Task prompt> List every line in the items below that contains the word "Open", matching case exactly.

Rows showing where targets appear
□ □ □
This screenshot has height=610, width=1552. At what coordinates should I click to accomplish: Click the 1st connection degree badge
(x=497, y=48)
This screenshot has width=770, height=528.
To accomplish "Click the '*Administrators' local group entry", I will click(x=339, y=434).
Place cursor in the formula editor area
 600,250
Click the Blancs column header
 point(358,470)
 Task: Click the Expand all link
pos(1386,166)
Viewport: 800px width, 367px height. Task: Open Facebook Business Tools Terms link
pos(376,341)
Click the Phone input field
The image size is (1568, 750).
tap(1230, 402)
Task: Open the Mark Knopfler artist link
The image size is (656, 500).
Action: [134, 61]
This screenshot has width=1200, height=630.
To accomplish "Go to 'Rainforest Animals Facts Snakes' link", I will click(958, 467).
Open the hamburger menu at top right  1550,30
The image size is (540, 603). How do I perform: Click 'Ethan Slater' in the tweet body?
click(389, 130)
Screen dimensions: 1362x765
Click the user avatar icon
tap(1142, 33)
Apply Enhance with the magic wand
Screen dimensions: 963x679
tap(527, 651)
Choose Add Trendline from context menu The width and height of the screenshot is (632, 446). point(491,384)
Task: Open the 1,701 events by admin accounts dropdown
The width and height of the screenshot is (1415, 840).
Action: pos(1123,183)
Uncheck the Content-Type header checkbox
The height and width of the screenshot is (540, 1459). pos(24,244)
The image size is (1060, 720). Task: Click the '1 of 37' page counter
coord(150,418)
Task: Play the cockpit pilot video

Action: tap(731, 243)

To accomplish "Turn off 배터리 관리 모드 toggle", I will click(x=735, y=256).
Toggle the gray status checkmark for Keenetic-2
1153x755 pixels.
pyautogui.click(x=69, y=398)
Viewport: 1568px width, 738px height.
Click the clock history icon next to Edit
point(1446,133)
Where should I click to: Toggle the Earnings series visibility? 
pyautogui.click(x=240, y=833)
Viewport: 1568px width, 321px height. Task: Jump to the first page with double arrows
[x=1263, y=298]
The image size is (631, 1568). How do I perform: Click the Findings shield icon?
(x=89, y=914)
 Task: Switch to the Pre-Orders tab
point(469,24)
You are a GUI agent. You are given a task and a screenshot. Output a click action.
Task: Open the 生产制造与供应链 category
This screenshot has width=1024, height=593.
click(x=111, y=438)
□ □ □
Problem solution>
Viewport: 800px width, 367px height. Task: Open Facebook Business Tools Terms link
Task: Open the Mark Knopfler artist link
Open the hamburger menu at top right  1550,30
Task: Open the 1,701 events by admin accounts dropdown
Task: Open the 生产制造与供应链 category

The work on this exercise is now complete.